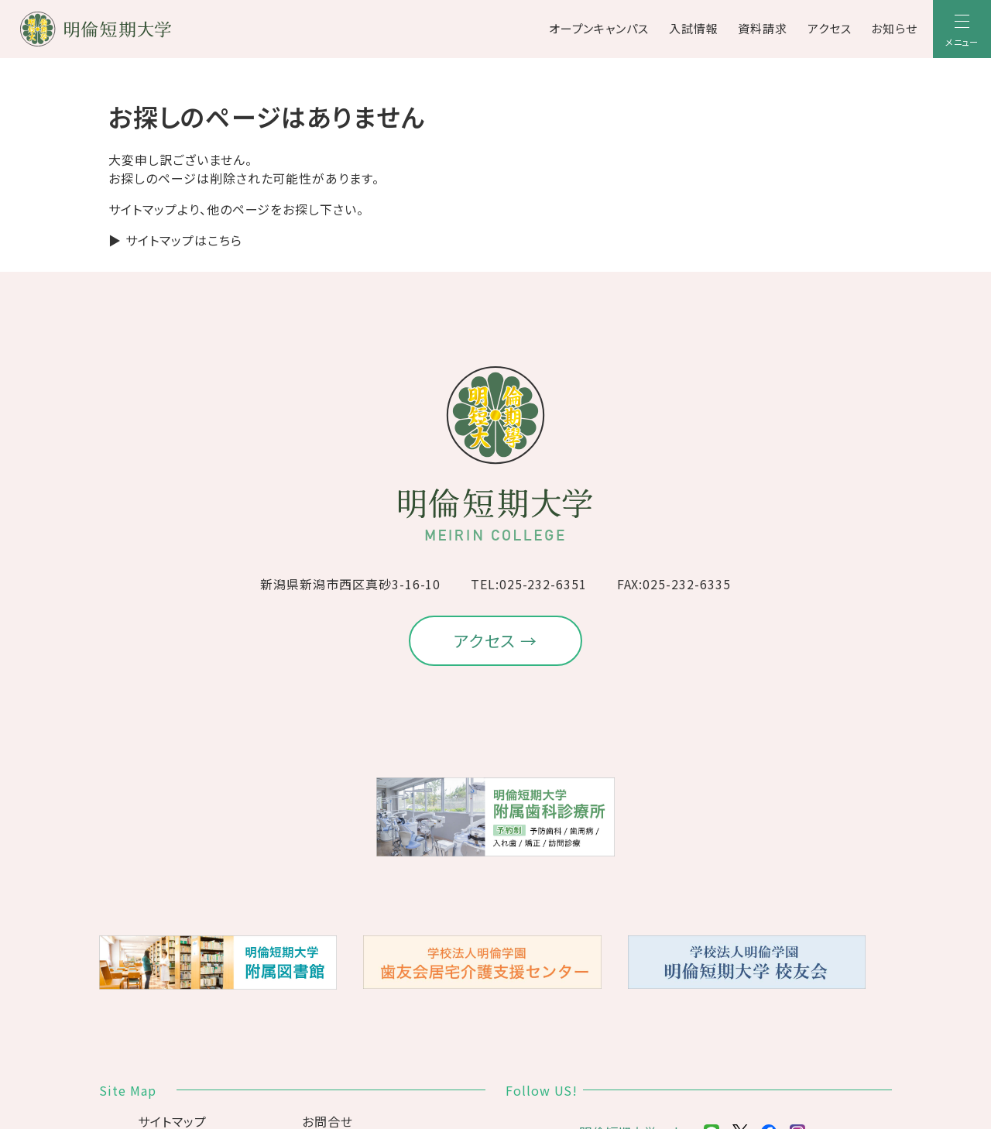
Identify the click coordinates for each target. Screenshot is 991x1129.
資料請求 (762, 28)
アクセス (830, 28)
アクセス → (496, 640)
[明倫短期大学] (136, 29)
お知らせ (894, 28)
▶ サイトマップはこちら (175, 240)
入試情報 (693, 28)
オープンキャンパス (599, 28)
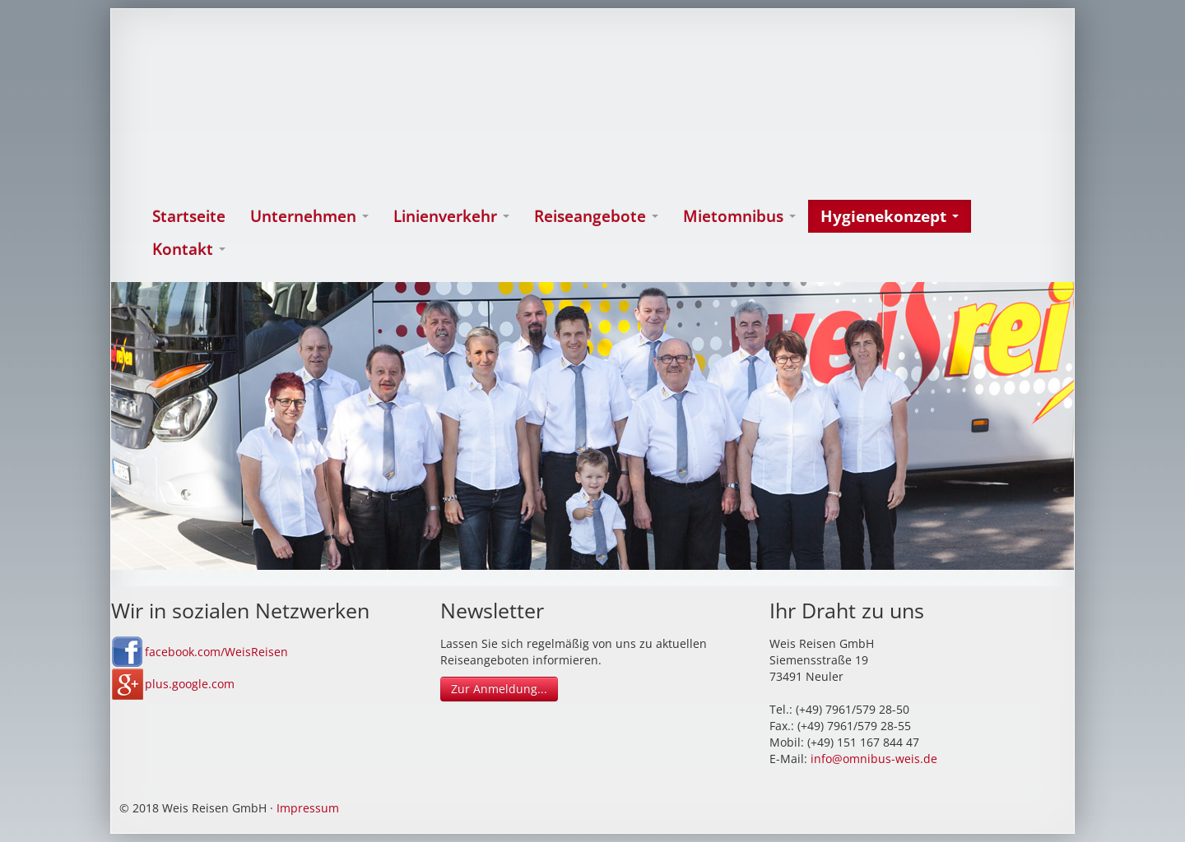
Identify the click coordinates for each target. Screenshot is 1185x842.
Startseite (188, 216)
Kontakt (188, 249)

☆ ☆ ☆ ☆ ☆

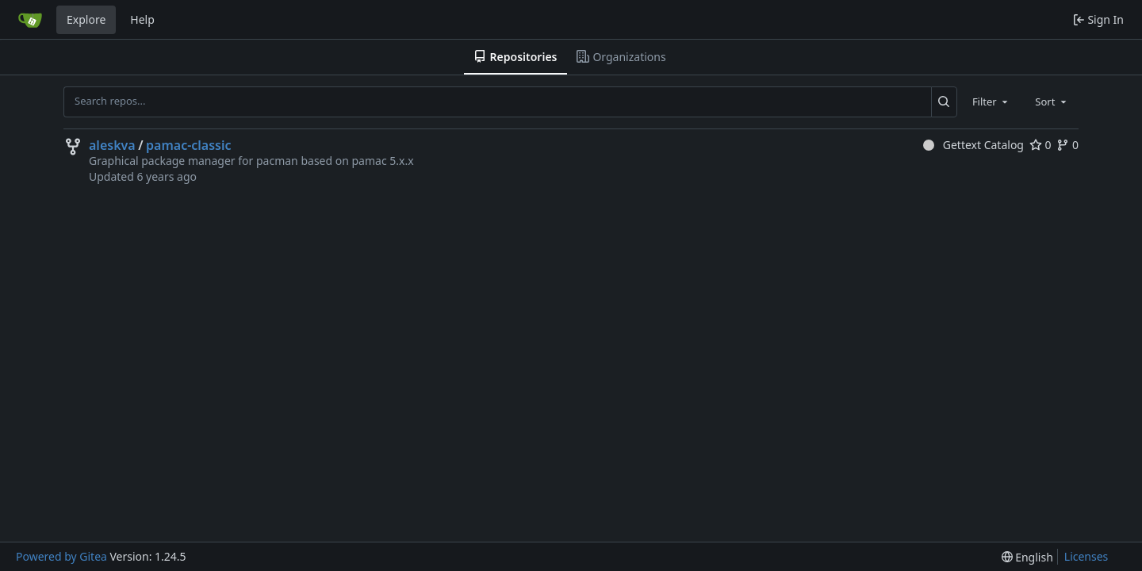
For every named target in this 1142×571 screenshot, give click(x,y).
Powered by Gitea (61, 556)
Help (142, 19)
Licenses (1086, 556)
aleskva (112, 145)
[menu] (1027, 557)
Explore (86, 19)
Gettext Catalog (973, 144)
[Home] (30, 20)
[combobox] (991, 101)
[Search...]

☆ ☆ ☆ ☆ ☆

Written task — Copy the data verbatim from the line containing "[menu] (1027, 557)" through the line containing "[Search...]", including both of those lines.

Solution below —
[menu] (1027, 557)
Explore (86, 19)
Gettext Catalog (973, 144)
[Home] (30, 20)
[combobox] (991, 101)
[Search...]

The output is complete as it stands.